The buildings will be called the academic classroom and laboratory complex (ACLC) and will serve as a part of the University's master plan to enhance student success.
According to University architect, Jim Carroll, the ACLC, along with the soon-to-come Mell Classroom Building will help increase student engagement on campus.
"The reason we are adding these spaces is to increase the opportunity for student success," Carroll said. "This project is transformative for Auburn University."
The two-building complex will house classrooms and laboratories for The College of Sciences and Mathematics," Carroll said.
Facilities management underwent studies to determine what buildings on campus required the most maintenance and operation, and that was Allison and Parker Halls, according to Dan King, associate vice president for facilities.

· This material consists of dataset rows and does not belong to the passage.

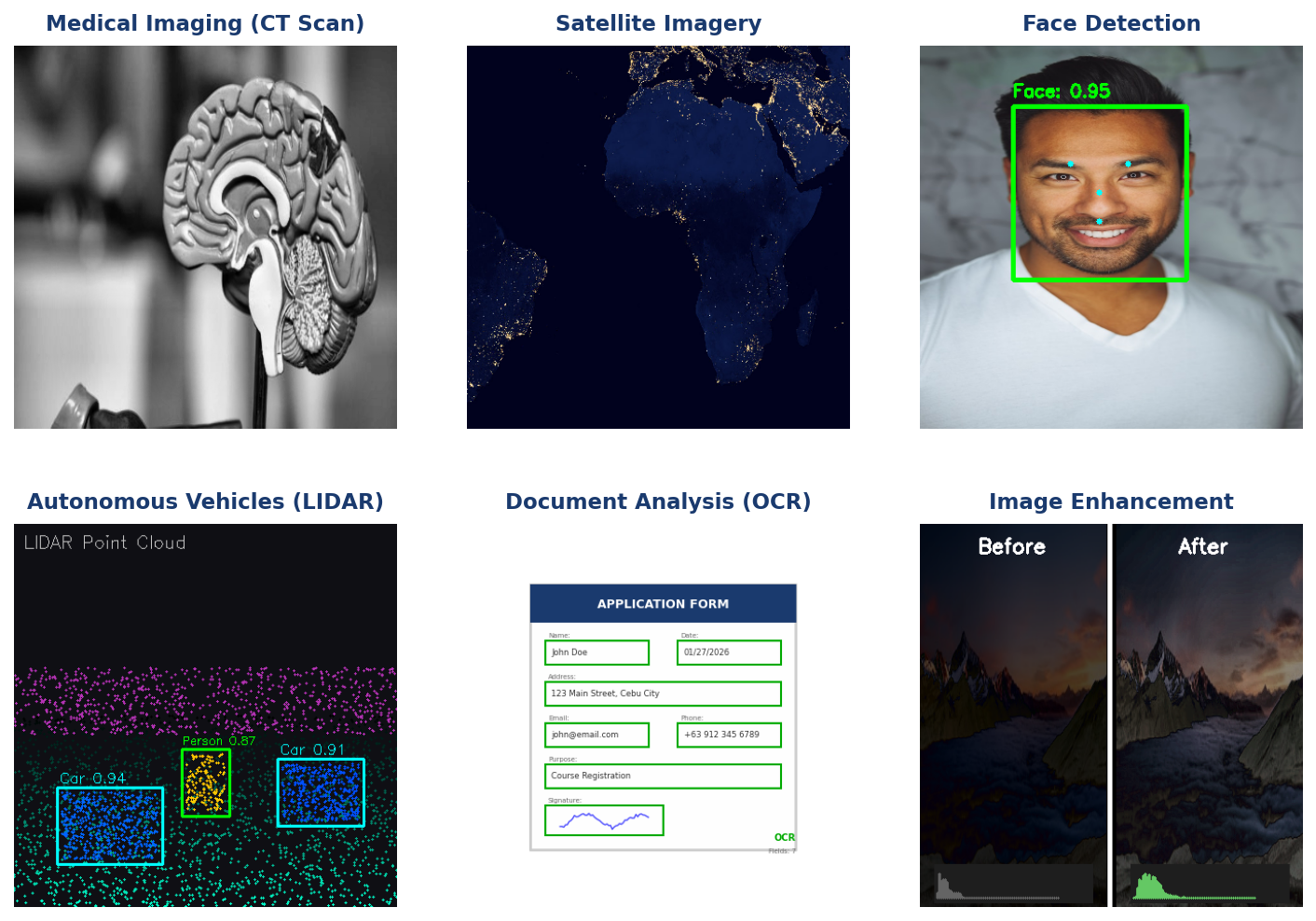The height and width of the screenshot is (921, 1316).
Task: Click the Signature box with blue scribble
Action: [604, 820]
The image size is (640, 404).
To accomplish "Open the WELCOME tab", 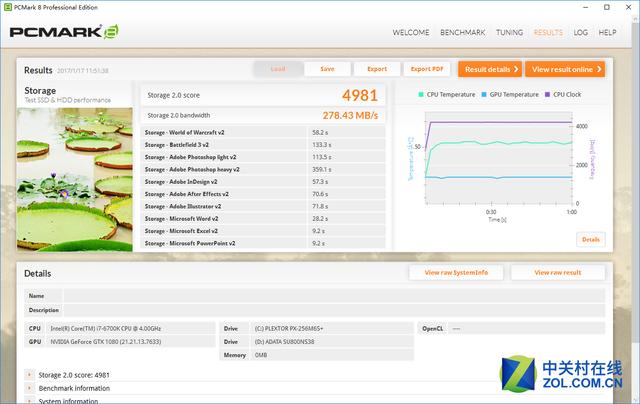I will click(x=411, y=33).
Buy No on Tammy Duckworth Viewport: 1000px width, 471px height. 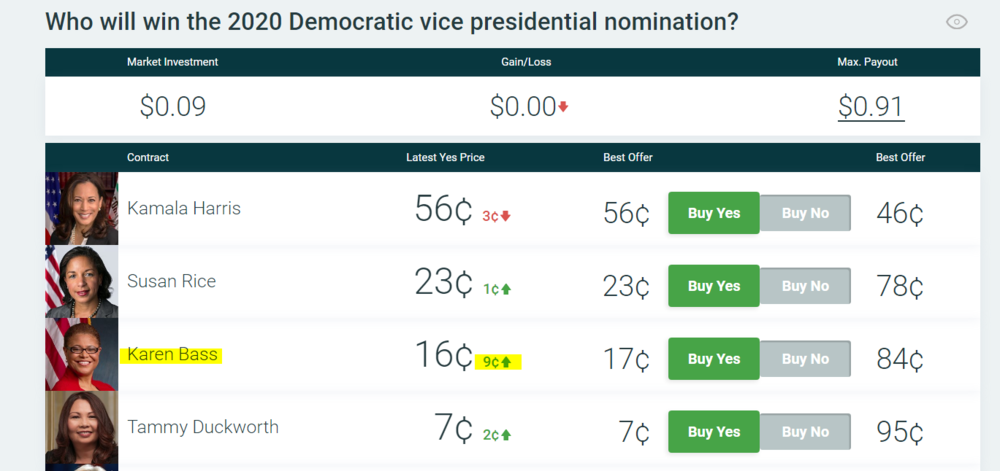tap(805, 432)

"(Allison and Parker) are in serious disrepair," King said. "The new buildings that would go on that site can provide capabilities far in excess of what Parker and Allison can currently provide the university."
According to former SGA president Logan Powell, the complex would house classrooms, laboratories and team-based learning spaces. Powell said the university will incorporate interactive learning styles, such as easel learning.
"Easel style is where you sit down at a round table with interactive maps and televisions," Powell said. "It allows visually interactive learning and I think COSAM students really desire that and want to see that from the campus."
Carroll said this type of learning could change the landscape of how Auburn students learn.
"We wanted to reach out to the college sand schools and see if they were able to rethink their classroom strategies and to see if they could utilize more problem based and engaged learning," Carrol said.
The university is currently going through the selection process for a designer and a construction manager by interviewing potential firms.
"We are excited to the next phase of work," Carroll said. "We look forward to get our designers and out construction managers on board and make this project a reality for Auburn."
A date has currently not been selected for demolition but the classrooms are planned to be ready for use by fall 2018.
"This is something that students can really benefit from," King said. "It will bring great things to this university."